REQUIRED ACTION:
Set down exactly the lines from the one containing "E-Mail schreiben (556, 889)" through the end of the records below, both included, and nothing else.

───── EXERCISE MATERIAL ─────

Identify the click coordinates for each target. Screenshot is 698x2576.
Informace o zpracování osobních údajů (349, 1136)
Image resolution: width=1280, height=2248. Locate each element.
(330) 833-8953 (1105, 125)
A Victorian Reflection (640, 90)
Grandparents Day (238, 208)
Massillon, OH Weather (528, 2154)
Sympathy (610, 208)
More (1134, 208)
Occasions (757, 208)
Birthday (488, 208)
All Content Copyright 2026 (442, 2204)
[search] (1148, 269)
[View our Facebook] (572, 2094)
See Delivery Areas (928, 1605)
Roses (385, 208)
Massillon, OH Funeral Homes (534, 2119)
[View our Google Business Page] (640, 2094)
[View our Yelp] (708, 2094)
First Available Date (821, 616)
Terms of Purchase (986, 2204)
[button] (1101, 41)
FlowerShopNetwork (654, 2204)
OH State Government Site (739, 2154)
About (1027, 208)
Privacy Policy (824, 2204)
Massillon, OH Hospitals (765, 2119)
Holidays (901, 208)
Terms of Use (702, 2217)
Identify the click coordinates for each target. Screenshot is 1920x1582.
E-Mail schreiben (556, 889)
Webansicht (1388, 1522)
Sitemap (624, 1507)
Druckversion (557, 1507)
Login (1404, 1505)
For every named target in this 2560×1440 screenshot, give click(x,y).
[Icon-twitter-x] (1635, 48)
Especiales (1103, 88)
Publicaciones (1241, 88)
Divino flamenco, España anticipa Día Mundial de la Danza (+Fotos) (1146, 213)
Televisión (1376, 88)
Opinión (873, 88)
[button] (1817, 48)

─────

ANSWER AREA:
E-Mail schreiben (556, 889)
Webansicht (1388, 1522)
Sitemap (624, 1507)
Druckversion (557, 1507)
Login (1404, 1505)
For every named target in this 2560×1440 screenshot, give click(x,y).
[Icon-twitter-x] (1635, 48)
Especiales (1103, 88)
Publicaciones (1241, 88)
Divino flamenco, España anticipa Día Mundial de la Danza (+Fotos) (1146, 213)
Televisión (1376, 88)
Opinión (873, 88)
[button] (1817, 48)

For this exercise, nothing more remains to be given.